#### [WHAT IS REQUIRED]
Please list every numbered heading in the March 2019 post below.

12 Things I Learned in March 2019

March 31, 2019

t loor nicolas

Illustration by loornicolas

1. How to count occurrences of a data cell in a .cvs (Python and Pandas).

I had a big .cvs file with a log of e-mails sent. The columns included e-mail address, timestamp, state, subject, etc. All mails were using some template from a set of 10 or so templates.

At some point I wanted to know how many mails were sent with the same template. So I ended up with this code:

import sys
import pandas as pd

pd.set_option('display.max_colwidth', -1)

# csv file is passed as first argument on the command line
csv_file = sys.argv[1]
df = pd.read_csv(csv_file)

print df.groupby(['subject'])['subject'].agg(['count'])

2. How to build a full page vertical slider with vanilla JavaScript.

Inspired by the tesla website, I had to build a full page vertical slider. This deserves a tutorial on its own, but, basically:

  1. Wrap every one of your full page screens into a div
  2. Set a special class .autoscroll-screen to the div
  3. Make sure these elements have a height: 100vh CSS property
  4. Query the DOM for elements with class .autoscroll-screen and save the vertical separation between the top of each of these containers and the top of the document
  5. Add an event listener to prevent scroll and catch the direction of the scroll
  6. Animate body element top CSS property to match the top of the element that is requested by the user

3. How to better track my working hours.

As a remote developer, not having to do straight 9 to 5 is such a relief. I’ll do my 8 hours but most times I will spread these during my day. Sometimes this might be difficult to track. But I found a nice app called Work Log that is just great. I can “punch in” whenever I start working and “punch out” when I stop, and it sums the full time for the day.

4. How to check if your credentials have been pwned.

Whenever some credentials breach occurs, all those e-mail addresses and passwords can be released to the public. For this reason, someone trying to brute-force a login will probably run all these passwords first before running any dictionary attack. Thus, using a common password is not a good idea, because if someone leaks their password, which happens to be the same as yours, someone could impersonate you. Even if you didn’t leak your password.

#### [RECORD EXCERPTS]

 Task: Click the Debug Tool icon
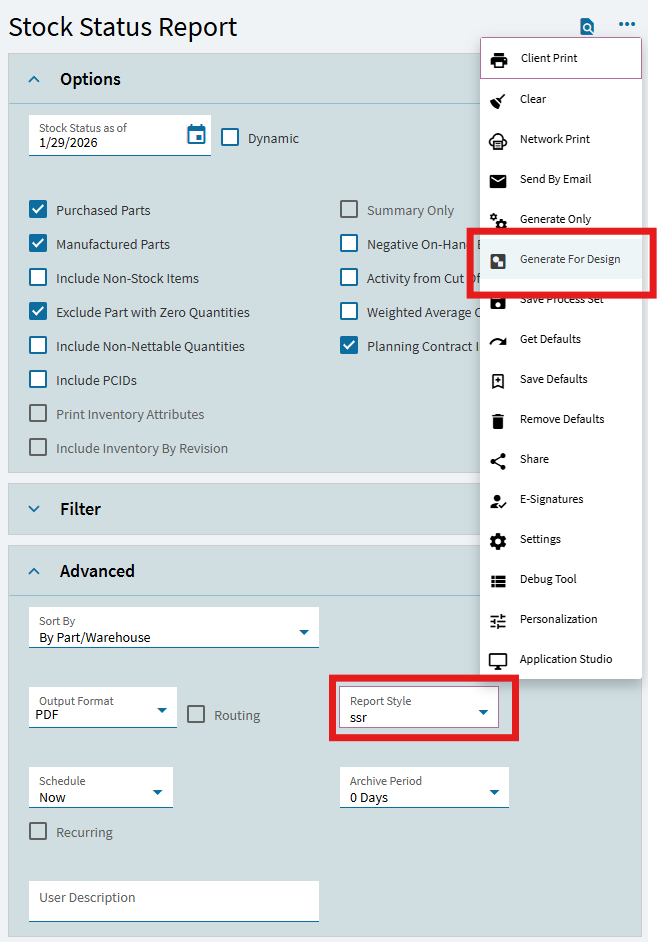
---
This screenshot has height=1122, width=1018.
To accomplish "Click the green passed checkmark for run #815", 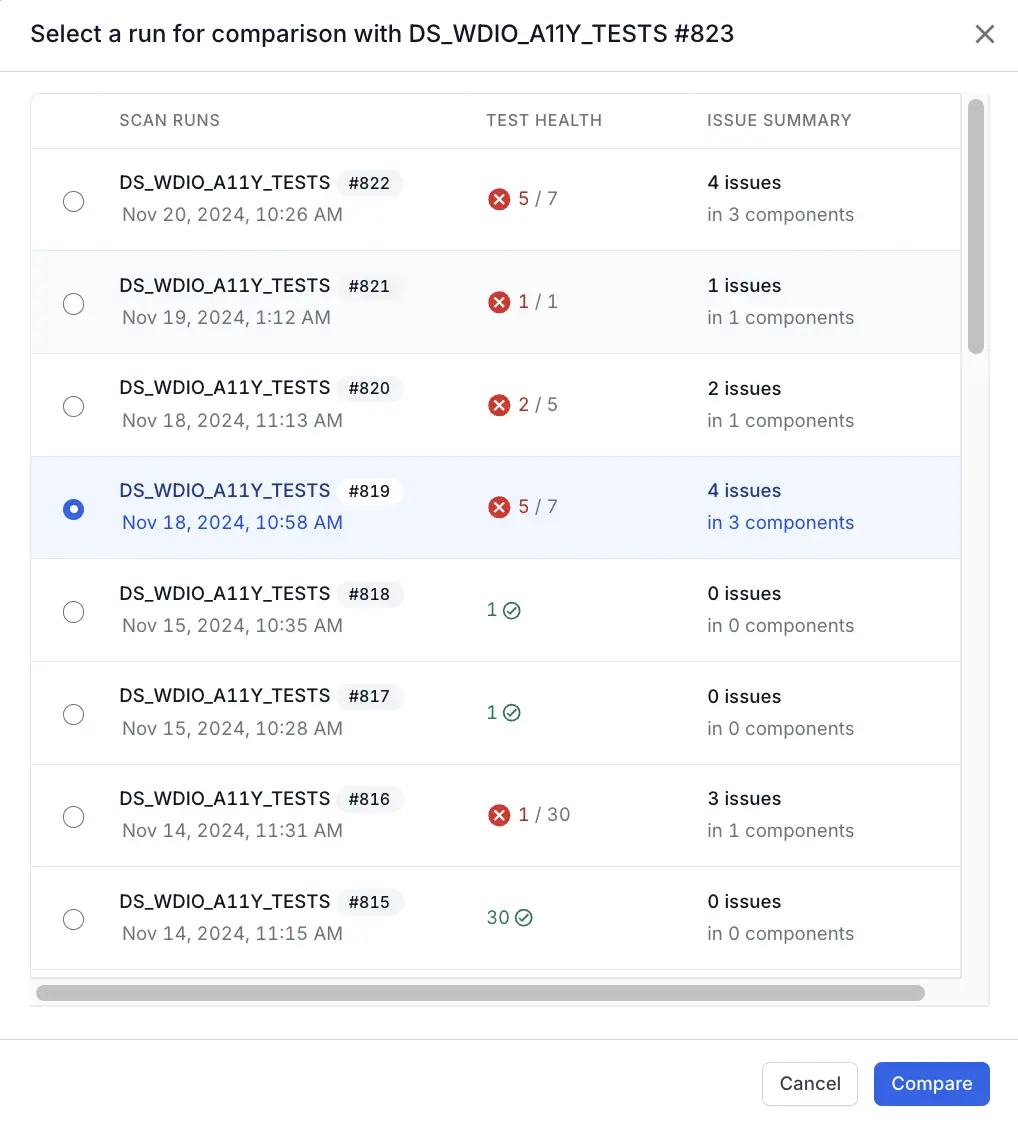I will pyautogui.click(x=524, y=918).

#### [RESULT OF THE TASK]
1. How to count occurrences of a data cell in a .cvs (Python and Pandas).
2. How to build a full page vertical slider with vanilla JavaScript.
3. How to better track my working hours.
4. How to check if your credentials have been pwned.